Overhead Conveyor Load Torque 2

[reesechen15]

Hello,

Please help.

We have an overhead conveyor painting line, 145 meters in length. We hang metal piece there weighing 30Kgs each spaced at 1 meter apart, so a total load of 4,350Kgs.

Can you please help me compute the torque needed to rotate the sprocket of conveyor, 50 teeths, 315mm diameter?

If I halved the sprocket diameter to 25 teeths, to double the conveyor speed, would the torque needed be doubled too?

Please help. I'm checking if our existing motor and gearbox would suffice.

Thank you.

 

[3DDave]

It depends not only on the load but also on the rolling friction in bearings, sliding friction if there is any. Misalignment can add considerably to the torque required and so will any elevation change.

Find what it takes to move one piece, add about 10% for margin and multiply by the number of pieces.

Ideally to double the speed, doubling the torque would be required, but since some friction losses are speed dependent (such as moving lubricant in bearings) it will require a little more.

However, speed goes down as the sprocket size goes down if the motor RPM stays the same. To double the speed you need to double the sprocket diameter. Note that as the torque goes up so does the side-load on the motor or gearbox shaft that the sprocket is attached to while also increasing the torsion on that shaft. Depending on how much strength is excess in that shaft now it might work or it might fatigue and fracture.

Whoever sold the conveyor should have calculated the required motor size.

 

[mfgenggear]

reesechen15 (Electrical)(OP)8 May 21 05:19
Hello,

Please help.

We have an overhead conveyor painting line, 145 meters in length. We hang metal piece there weighing 30Kgs each spaced at 1 meter apart, so a total load of 4,350Kgs.

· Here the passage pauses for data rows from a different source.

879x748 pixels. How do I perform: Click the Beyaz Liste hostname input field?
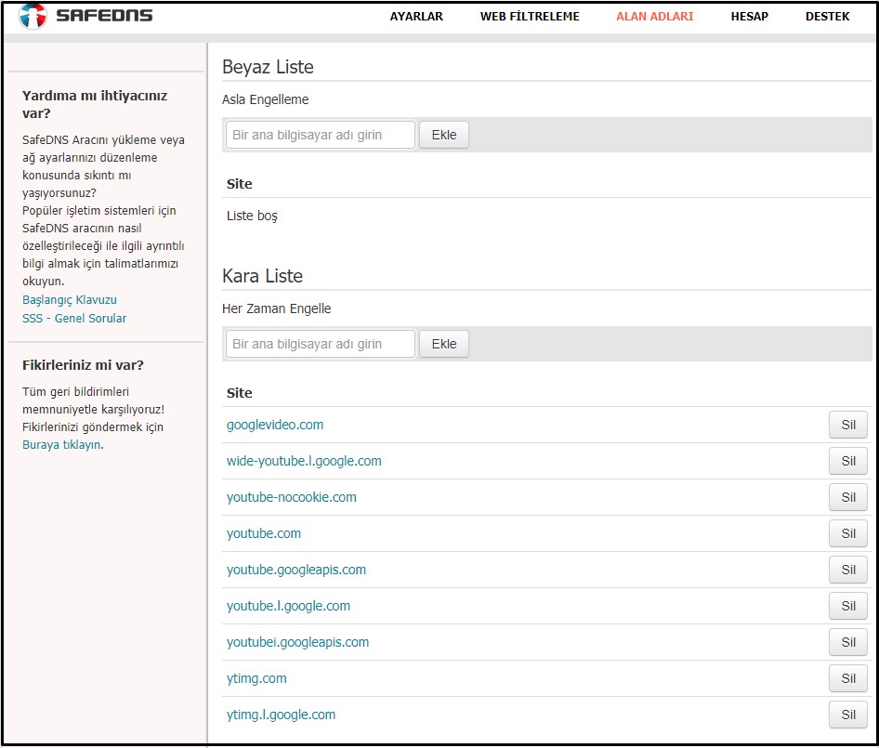click(321, 135)
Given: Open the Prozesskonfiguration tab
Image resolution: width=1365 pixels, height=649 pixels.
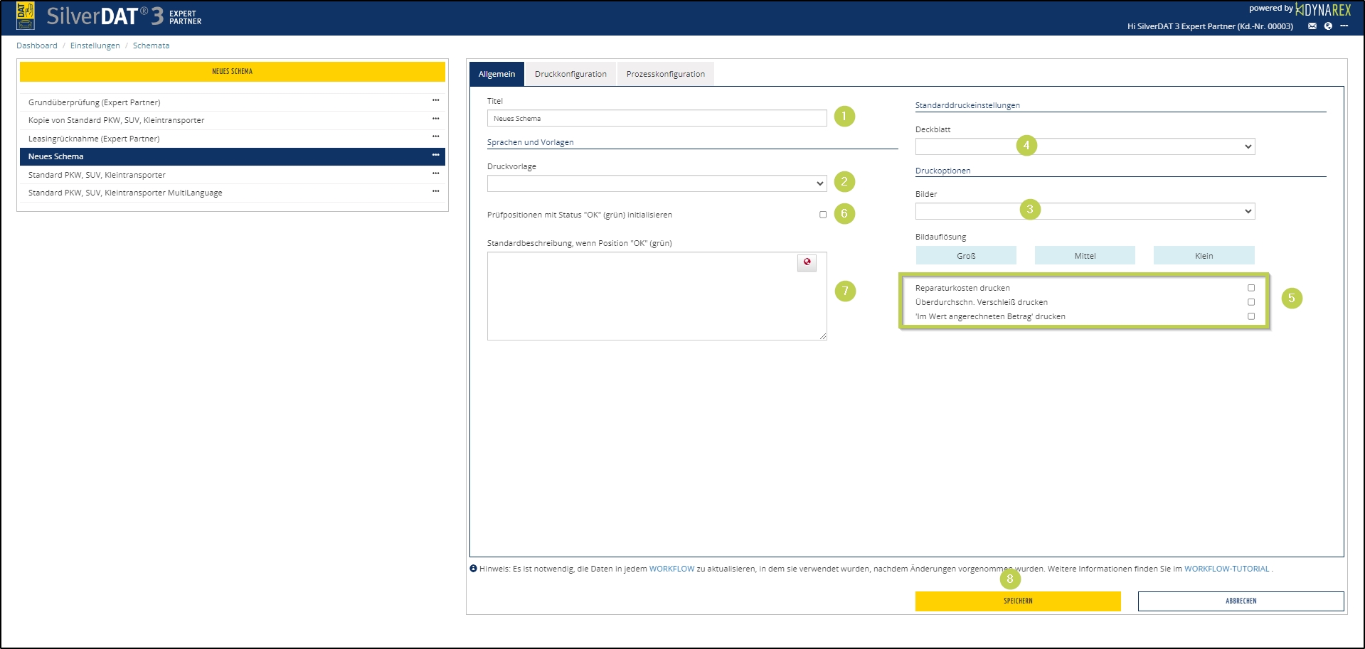Looking at the screenshot, I should click(x=665, y=74).
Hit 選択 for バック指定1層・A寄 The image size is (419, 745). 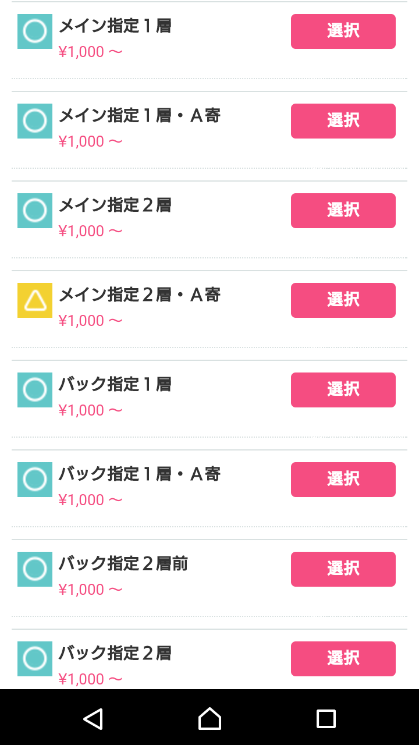(x=343, y=480)
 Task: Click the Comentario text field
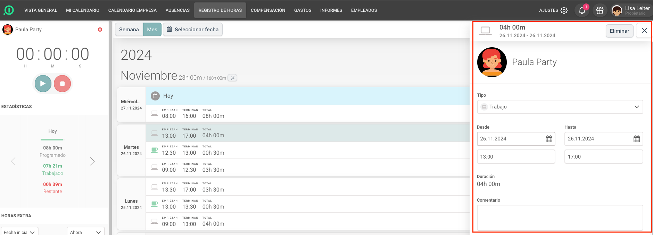pyautogui.click(x=560, y=217)
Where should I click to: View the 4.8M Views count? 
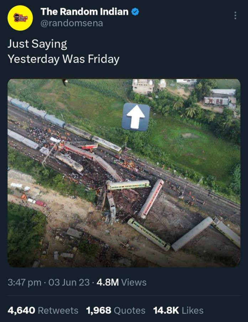tap(121, 282)

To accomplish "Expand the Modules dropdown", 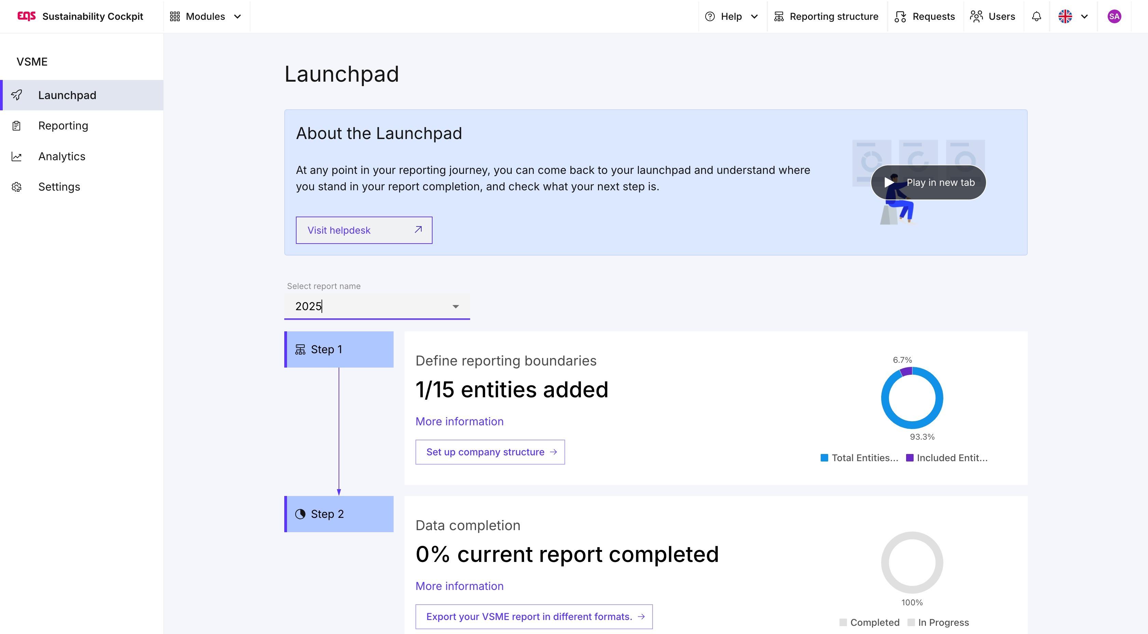I will click(x=205, y=16).
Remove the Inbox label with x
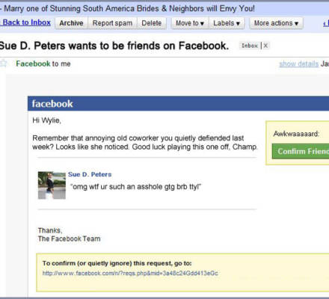The height and width of the screenshot is (299, 329). pos(265,46)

Can you please help me compute the torque needed to rotate the sprocket of conveyor, 50 teeths, 315mm diameter?

If I halved the sprocket diameter to 25 teeths, to double the conveyor speed, would the torque needed be doubled too?

Please help. I'm checking if our existing motor and gearbox would suffice.

Thank you.

what is the current Hp & rpm of the motor
what is the motor shaft have installed how many teeth, editor is direct connection with a coupling)
how many teeth on the input shaft of the gear box(omit if direct connection)
what is the gear ratio of the gear box (revolution of input vs the revolutions of the output shaft)
what is the out put shaft connected to
so many unknows
and that's not addressing 3DDave comments, if possible it would be better to consult the original manufacture
a diagram might be helpful revolutions input vs revolution on output connected to conveyor

 

[reesechen15]

Hi @3DDave

I just need an estimate so I can assume that the rolling frictions and other variables to be negligible. The allowable torque at the output of the gearbox is 49Kg-m. The ratio of the conveyor sprocket to the gearbox sprocket is 50 teeths/14 teeths, so I assume the allowable torque of our existing setup to be 49 x 50 / 14 = 175Kg-m.

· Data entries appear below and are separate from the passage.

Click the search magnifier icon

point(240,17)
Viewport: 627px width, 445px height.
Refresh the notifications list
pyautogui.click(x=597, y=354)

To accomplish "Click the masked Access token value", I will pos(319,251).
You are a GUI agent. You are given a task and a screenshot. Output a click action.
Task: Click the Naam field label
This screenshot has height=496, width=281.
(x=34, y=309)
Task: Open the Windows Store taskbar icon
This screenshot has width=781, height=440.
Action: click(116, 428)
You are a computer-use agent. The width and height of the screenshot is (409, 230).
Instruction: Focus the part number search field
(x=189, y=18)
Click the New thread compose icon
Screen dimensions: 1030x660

I'm talking about the rear sprocket here. If the front sprocket (gearbox) size is the same, and the rear sprocket (conveyor) size is reduced to halved, the speed of the conveyor will be doubled. The allowable torque would then be reduced to 49 x 25 teeths / 14 teeths = 87.5Kg-m. I just want to know how to convert the 4,350Kg full load capacity of our conveyor to torque and if reducing the size of the conveyor sprocket will not create a problem.

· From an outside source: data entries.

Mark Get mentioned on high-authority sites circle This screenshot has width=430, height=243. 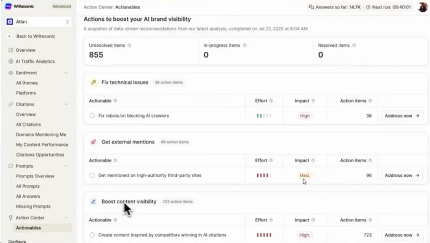point(92,175)
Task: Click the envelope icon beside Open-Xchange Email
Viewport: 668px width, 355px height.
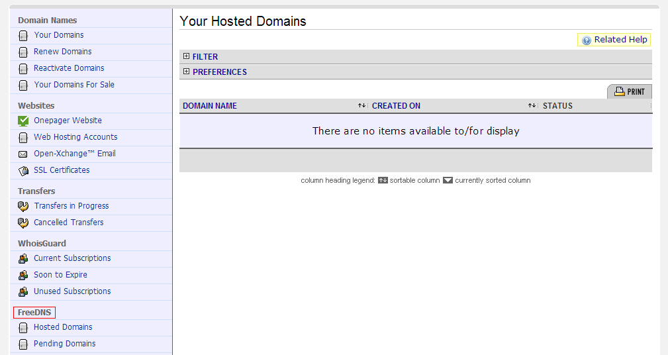Action: 23,154
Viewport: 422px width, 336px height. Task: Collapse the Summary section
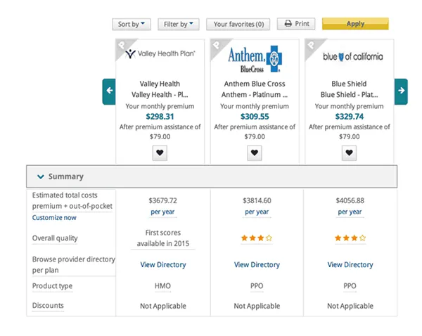[x=41, y=176]
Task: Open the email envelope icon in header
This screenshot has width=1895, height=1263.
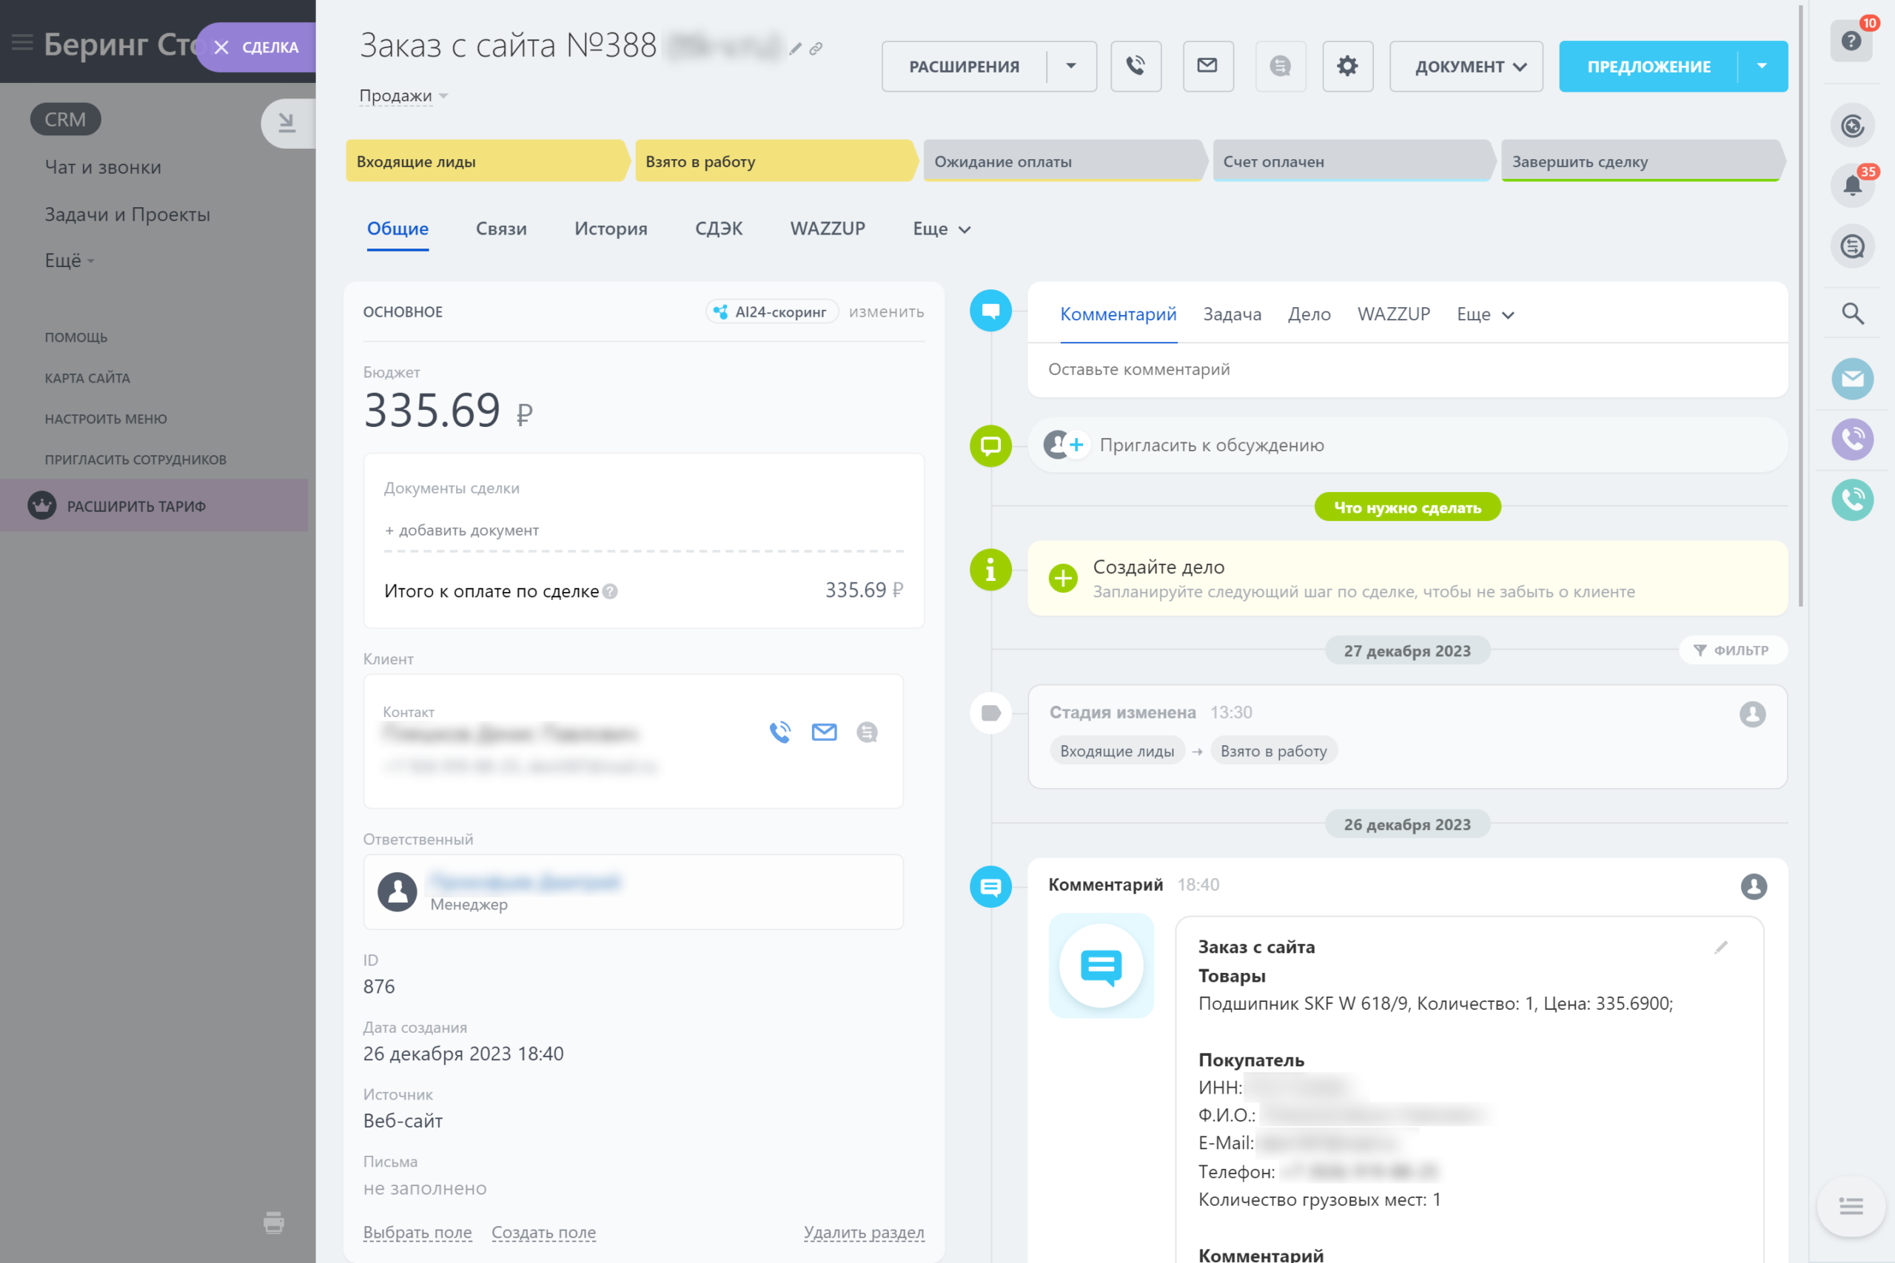Action: pos(1208,66)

(Please correct me if I am wrong as I don't have a mechanical background)

The conveyor was built 20 years ago and we can't contact anymore the contractor.

 

[reesechen15]

Hi @mfgenggear

There are so many unknowns,but I don't think the details about the motor and the gearbox are necessary.

I just want to know how to convert the 4,350Kg full load capacity of our conveyor to torque.

I have data that the allowable torque at the output of the gearbox is 49Kg-m. The ratio of the conveyor sprocket to the gearbox sprocket is 50 teeths/14 teeths, so I assume the allowable torque of our existing setup to be 49 x 50 / 14 = 175Kg-m. If I reduced the size of the conveyor sprocket from 50 teeths to 25 teeths, the allowable torque would then be reduced to 49 x 25 teeths / 14 teeths = 87.5Kg-m. I just want to know if reducing the size of the conveyor sprocket will not create a problem.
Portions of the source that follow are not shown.